I wanted to know the answer to the question as asked, even though it wasn't the true issue, so I did a quick experiment.
For background, my Dev Hub is a standard Developer Edition for working on personal and open source Salesforce DX projects. It's far, far easier to hit limits in a Developer Edition, where the Daily Scratch Org limit is 6 and the Active Scratch Org limit is just 3. In particular, running CI jobs that spawn and delete scratch orgs will devour the daily limit in, well, six pushes or fewer per day.
I recorded my limits as of 6 pm on 12/27:
$ sfdx force:limits:api:display -u [email protected]
NAME REMAINING MAXIMUM
──────────────────────────────────── ───────── ─────────
ActiveScratchOrgs 1 3
DailyScratchOrgs 6 6
Then created and deleted a new scratch org, validating that DailyScratchOrgs
ticks to 5 after the operation.
At 8 am the following day:
$ sfdx force:limits:api:display -u [email protected]
NAME REMAINING MAXIMUM
──────────────────────────────────── ───────── ─────────
ActiveScratchOrgs 1 3
DailyScratchOrgs 5 6
so the limit does not reset at midnight EST.

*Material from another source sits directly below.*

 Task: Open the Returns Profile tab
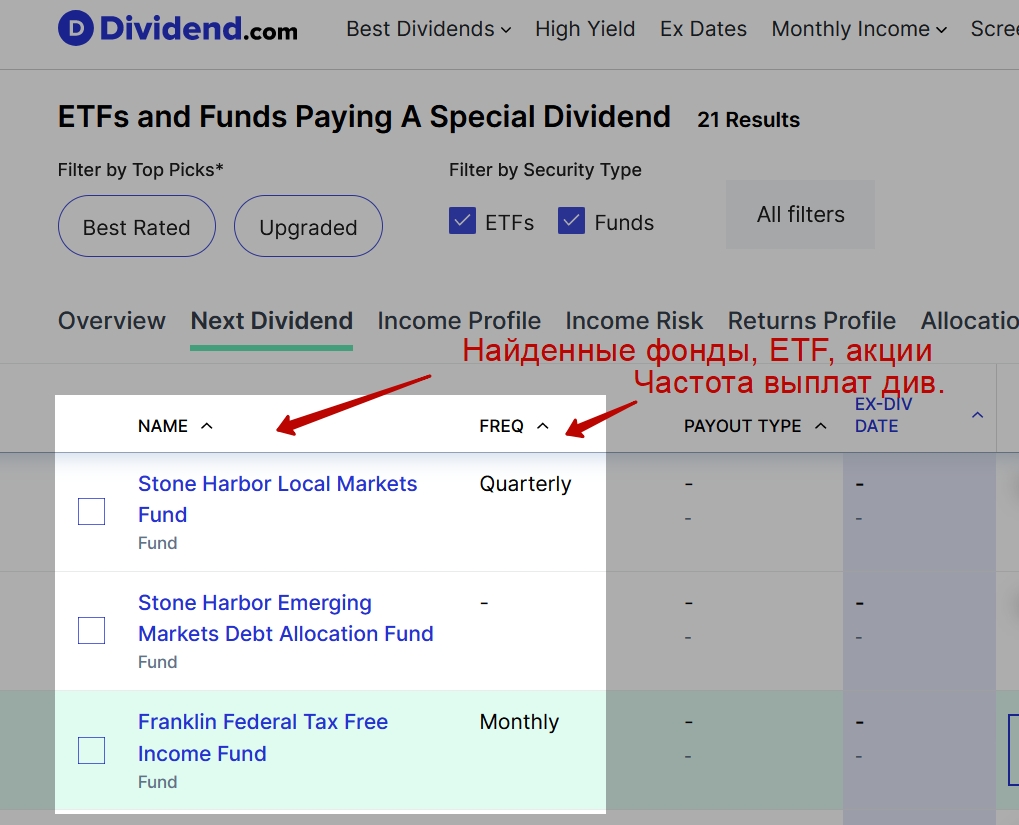811,321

At 7 pm the following day, 12/28, the limit has reset.
$ sfdx force:limits:api:display -u [email protected]
NAME REMAINING MAXIMUM
──────────────────────────────────── ───────── ─────────
ActiveScratchOrgs 1 3
DailyScratchOrgs 6 6
So, daily scratch orgs is indeed a rolling 24 hour window. (Note that one active scratch org was created before and lived through this two-day observation period).